The divided House vote makes it likely that significant changes will be made when the Senate takes up its version, which also was introduced Wednesday.
Also known as the Butch Lewis Act, the bill sponsored by House Ways and Means Committee Chairman Richard E. Neal, D-Mass., would create the Pension Rehabilitation Administration and a related trust fund within the Treasury Department to make loans to multiemployer plans in critical and declining funded status.
The legislation would provide more funds to the Pension Benefit Guaranty Corp. to help struggling plans and possibly avert its own insolvency. According to its most recent report, the PBGC's long-running deficit improved slightly in fiscal year 2018, falling to a deficit of $53.9 billion from $65 billion in the previous fiscal year, helped by higher interest rates, which reduced the value of PBGC's benefit liabilities, and fewer new large claims.
The program is still projected to be insolvent by the end of fiscal year 2025 as it anticipates more and larger claims. Three of the largest troubled plans — Teamsters Central States, Southeast & Southwest Areas Pension Fund; the United Mine Workers of America 1974 Pension Plan; and the Bakery & Confectionery Union and Industry International Pension Fund — have a collective $45.4 billion in liabilities, including nearly $30 billion for current retirees.

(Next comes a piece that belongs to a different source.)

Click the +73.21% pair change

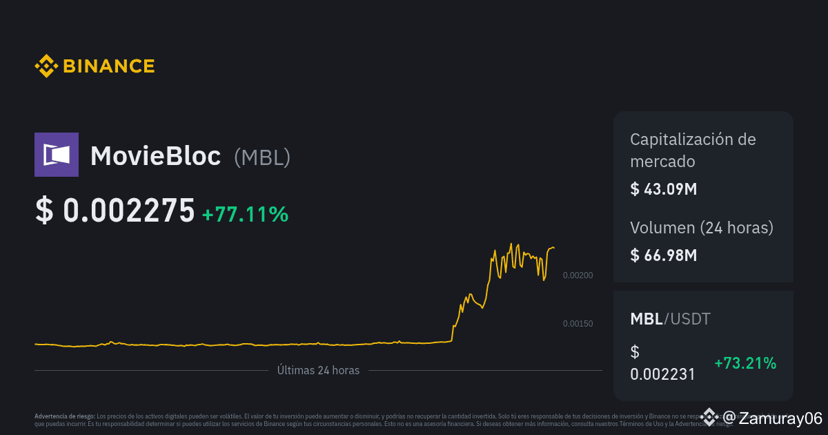pos(745,363)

Once the PBGC's multiemployer program becomes insolvent, it will only be able to pay a small fraction of guaranteed benefits for participants in all the failed multiemployer plans it covers.
Ways and Means Committee ranking member Kevin Brady, R-Texas, opposed the bill but said he is convinced that Congress can find a solution. He called the current system a Ponzi scheme, with trustees allowed to use gimmicks to hide underfunding. "We have to focus on accountability and companies need to be on the hook for every pension promise made to workers," Mr. Brady said.
Mr. Neal insisted that the measure has bipartisan support and rejected Republicans' description of it as a bailout. "For two years Congress has talked about it and not acted. It became a debating exercise," he said.
It is also "the only plan in town," Mr. Neal said. "There is an opportunity that once this moves to the Senate to at least have something to negotiate with."